So I decided to put together this little guide to compile some of the most interesting and useful things I managed to accomplish with SNS outside those that can be easily found on most online courses and tutorials. If you think there are things missing that are useful, drop me a line!

The data I will be using here comes from Kaggle and corresponds to the video game sales dataset by Gregory Smith, and the Supermarket Sales dataset by Aung Pyae, as well as some other datasets that can be loaded directly from SNS. The data is only as accurate as the source states, and I take no responsibility for its accuracy (after all this is a tutorial on plotting, not on data accuracy).

Performed with Python: 3.10.6; Seaborn: 0.11.2; Matplotlib: 3.5.3; Pandas: 1.4.4; SciPy: 1.9.1; and Numpy: 1.23.2

Setting the overall theme by overriding the defaults¶

Please change the default theme to something that conveys professionalism and gives your readers a better experience while interpreting your data. Compare some of the default things on SNS to some of the best data visualisations on the internet (examples here or here). True, the majority cannot be accomplished with SNS, but if you can see past that issue, you will see some common trends: very few have grids, very few have background colors that do not blend with the report (or, more commonly, they are plotted over background images), nearly all of them use custom colour palettes instead of the defauls, very few have ticks in the axes, and so on.

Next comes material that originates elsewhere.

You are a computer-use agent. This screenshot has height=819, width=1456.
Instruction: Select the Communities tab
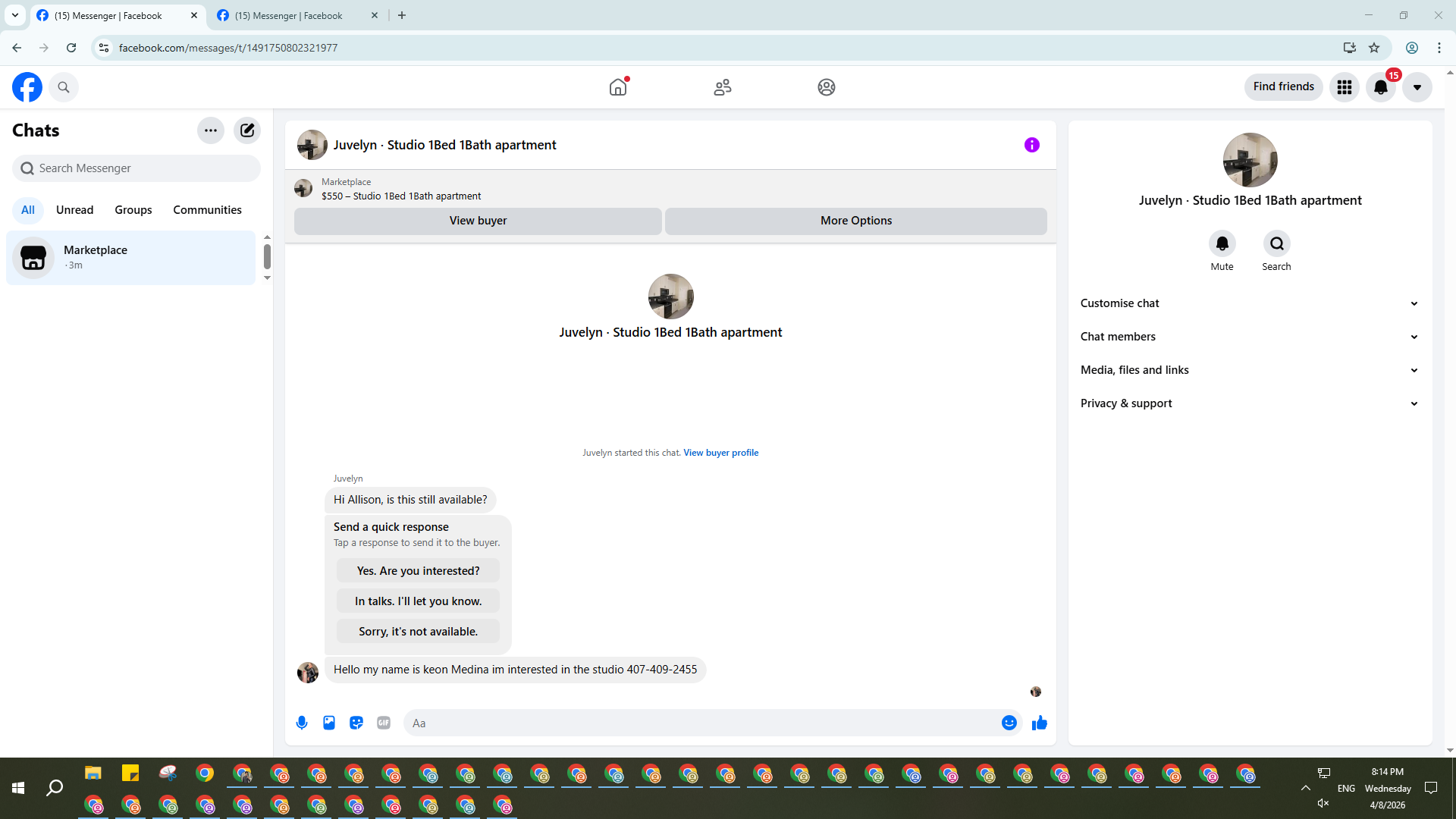point(207,210)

The first step to get consistency and professionalism is to set up the overall theme. Here you can set the palette as well.

In [2]:
import pandas as pd
import numpy as np
import matplotlib.pyplot as plt
from matplotlib.lines import Line2D
from matplotlib.patches import Patch
import seaborn as sns

import warnings
warnings.filterwarnings("ignore")

We set the aesthetics using sns.set() (alternatively, set_theme()), and you can see in the documentation all the things that can be changed. Most importantly, most of the aesthetics that we're interested in run under the style parameter. If you run sns.axes_style() without arguments, it will show you all the things that can be changed (alternatively you can check the relevant documentation). Changing things is mostly intuitive, so there is no further explanation required. I will change them to the style I will use for this tutorial.

In [3]:
sns.set_theme(
    context='talk',
    font_scale=0.9,
    palette = ['#0F00F5', '#3061FF', '#9AB1FF', '#CDD9FF', '#E6ECFF','#E5E5E5',
               '#B6BBCB', '#878B98','#696A6F','#292A2E'],
    style = {
        'axes.facecolor': '#FFFFFF',
         'axes.edgecolor': '#000000',
         'axes.legend.edgecolor':'#FFFFFF',
         'axes.grid': False,
         'axes.axisbelow': 'line',
         'axes.labelcolor': 'black',
         'figure.facecolor': '#FFFFFF',
         'grid.color': '#b0b0b0',
         'grid.linestyle': '-',
         'text.color': 'black',
         'xtick.color': 'black',
         'ytick.color': 'black',
         'xtick.direction': 'out',
         'ytick.direction': 'out',
         'patch.edgecolor': '#FFFFFF',
         'patch.force_edgecolor': True,
         'image.cmap': 'viridis',
         'font.family': ['sans-serif'],
         'font.sans-serif': 'Helvetica Neue',
         'xtick.bottom': False,
         'xtick.top': False,
         'ytick.left': False,
         'ytick.right': False,
         'axes.spines.left': False,
         'axes.spines.bottom': False,
         'axes.spines.right': False,
         'axes.spines.top': False
    }
)

Check that your palette works (i.e. that the colours are distinguishable from each other if you are using them for different groups, for example), by simply printing it:

In [4]:
sns.color_palette()
Out[4]:

Barplots with styled axes and bar annotations¶

Let us style a barplot, since it is probably the most widely used plot ever. Using the games dataset I am interested in looking at the game that selled the most worldwide each year, between 2000 and 2015. The basic plot would look like this:

In [5]:
#get data
games_data  = pd.read_csv('data/vgsales.csv')
games_data['Year'] = pd.to_numeric(games_data['Year'], downcast='integer')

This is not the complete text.